Die ersten Jahrzehnte des 19. Jahrhunderts waren geprägt von mangelndem Interesse für die Mädchenerziehung. Das Schwergewicht lag auf der schulischen Erziehung der Knaben, weil diese die republikanischen Tugenden in die Gesellschaft tragen sollten. Da die erforderlichen finanziellen Mittel und eine entsprechende Gesetzgebung fehlten, blieb auch die Schulorganisation weiterhin der Willkür überlassen. Der Unterricht hing vom Geschlecht ab, und das Angebot auf dem Land unterschied sich stark von jenem in der Stadt, weil die Dorfschulen von den Gemeinden finanziert wurden. In Gebieten, in denen die Mädchenerziehung wenig galt, war das Schuleintrittsalter für Mädchen höher, das Schuljahr kürzer, ebenso die Gesamtschulzeit. Im Tessin ging Anfang der 1830er Jahre nur jedes siebte Mädchen zur Schule. Erst die allgemeine Schulpflicht, die in einigen Kantonen im zweiten Drittel des 19. Jahrhunderts beschlossen und nach 1874 in der ganzen Schweiz durchgesetzt wurde, und die gleichzeitig eingeführte Absenzenkontrolle – Abwesenheit wurde nun streng bestraft –, stellten die Mädchen besser (Primarschule).

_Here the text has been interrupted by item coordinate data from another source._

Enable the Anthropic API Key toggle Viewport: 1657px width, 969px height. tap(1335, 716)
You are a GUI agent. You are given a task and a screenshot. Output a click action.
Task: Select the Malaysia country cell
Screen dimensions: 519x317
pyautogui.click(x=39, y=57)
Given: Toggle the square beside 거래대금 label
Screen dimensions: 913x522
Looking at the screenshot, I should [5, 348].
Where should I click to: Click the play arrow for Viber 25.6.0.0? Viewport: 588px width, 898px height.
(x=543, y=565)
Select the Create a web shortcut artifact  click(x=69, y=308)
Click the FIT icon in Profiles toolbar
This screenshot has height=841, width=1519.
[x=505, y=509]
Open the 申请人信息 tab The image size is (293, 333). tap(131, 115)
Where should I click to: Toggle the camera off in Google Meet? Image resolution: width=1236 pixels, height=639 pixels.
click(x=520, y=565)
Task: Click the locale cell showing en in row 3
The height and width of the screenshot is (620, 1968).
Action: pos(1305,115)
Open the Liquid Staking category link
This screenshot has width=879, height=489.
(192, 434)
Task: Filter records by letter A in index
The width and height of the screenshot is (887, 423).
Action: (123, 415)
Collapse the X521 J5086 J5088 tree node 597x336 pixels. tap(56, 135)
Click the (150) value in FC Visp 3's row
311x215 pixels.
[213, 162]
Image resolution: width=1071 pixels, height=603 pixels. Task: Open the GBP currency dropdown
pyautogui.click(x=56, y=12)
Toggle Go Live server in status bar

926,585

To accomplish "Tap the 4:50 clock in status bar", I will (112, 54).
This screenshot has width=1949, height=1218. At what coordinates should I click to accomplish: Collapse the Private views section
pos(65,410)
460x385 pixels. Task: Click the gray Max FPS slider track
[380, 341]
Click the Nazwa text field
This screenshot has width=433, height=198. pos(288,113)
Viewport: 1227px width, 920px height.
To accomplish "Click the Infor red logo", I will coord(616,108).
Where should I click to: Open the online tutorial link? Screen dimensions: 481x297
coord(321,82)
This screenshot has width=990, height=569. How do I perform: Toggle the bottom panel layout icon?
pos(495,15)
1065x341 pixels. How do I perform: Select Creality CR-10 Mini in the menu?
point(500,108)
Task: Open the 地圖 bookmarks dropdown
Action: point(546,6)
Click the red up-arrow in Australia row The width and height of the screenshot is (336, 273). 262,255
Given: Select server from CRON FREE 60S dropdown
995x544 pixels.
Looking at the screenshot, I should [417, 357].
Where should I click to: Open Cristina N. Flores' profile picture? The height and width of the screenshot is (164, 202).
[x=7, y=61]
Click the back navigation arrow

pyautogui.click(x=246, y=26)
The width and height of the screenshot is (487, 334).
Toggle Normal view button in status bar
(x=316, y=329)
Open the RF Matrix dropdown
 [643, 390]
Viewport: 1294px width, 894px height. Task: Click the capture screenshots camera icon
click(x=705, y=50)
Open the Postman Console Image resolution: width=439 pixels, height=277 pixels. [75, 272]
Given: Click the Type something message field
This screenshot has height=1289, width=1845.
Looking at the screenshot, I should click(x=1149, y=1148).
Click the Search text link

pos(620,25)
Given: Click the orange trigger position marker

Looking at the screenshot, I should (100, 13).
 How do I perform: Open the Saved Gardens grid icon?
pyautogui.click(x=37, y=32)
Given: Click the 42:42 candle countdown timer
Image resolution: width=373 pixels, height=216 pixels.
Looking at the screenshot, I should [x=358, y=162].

Mädchenturnen im Institut St. Ursula in Freiburg. Fotografie von Simon Glasson, 1934 (Musée gruérien, Bulle).
Mädchenturnen im Institut St. Ursula in Freiburg. Fotografie von Simon Glasson, 1934 (Musée gruérien, Bulle).

Die systematische Einführung des eigens auf Mädchen ausgerichteten Unterrichts erfolgte hauptsächlich im zweiten Drittel des 19. Jahrhunderts. Die Auffassung, dass Mädchen andere schulische Bedürfnisse hätten als Buben, wurzelt jedoch bereits im 18. Jahrhundert, als in Basel, Chur, Genf und der Waadt der Handarbeitsunterricht den Erwerb der Schreibfähigkeit verdrängte. Mit der Verlängerung der obligatorischen Schulzeit traten die Unterschiede in der Ausbildung von Mädchen und Knaben noch deutlicher hervor. Der Anstieg der Stundenzahl – für Mädchen im Kanton Solothurn betrug er zwischen 1832 und 1873 mehr als 262% – hing mit der Einführung von weiteren Fächern zusammen. Diese wurden im Rahmen des Primarschulunterrichts oder ergänzend erteilt, oder aber an Arbeitsschulen, in denen die Mädchen den Umgang mit Nadel und Faden lernten. Die rasche Zunahme solcher Schulen widerspiegelt das elterliche Interesse. Schliesslich nähten die Töchter dort Kleider und andere Textilien, wofür sie oft sechs oder mehr Stunden pro Woche aufwendeten.

In der Stadt fanden Mädchen wesentlich leichter Zugang zur Sekundarschule als auf dem Land. In den grössten Schweizer Städten entstand in der ersten Hälfte des 19. Jahrhunderts ein System von Mädchenschulen, die den unteren Abteilungen der Kollegien für Knaben entsprachen. In ländlichen Gegenden durften Mädchen erst später den Sekundarschulunterricht besuchen. Die Zulassung zu einer Knabenschule setzte einen Mentalitätswandel voraus. Zudem bedeutete der Besuch der Sekundarschule für Eltern aus der Unterschicht eine schwere finanzielle Belastung. Bei jedem Konjunkturabschwung wurde der Schulbesuch der Mädchen erneut in Frage gestellt, was in den sinkenden Schülerinnenzahlen während der Depression Ende des 19. Jahrhunderts und während jener der 1930er Jahre zum Ausdruck kommt.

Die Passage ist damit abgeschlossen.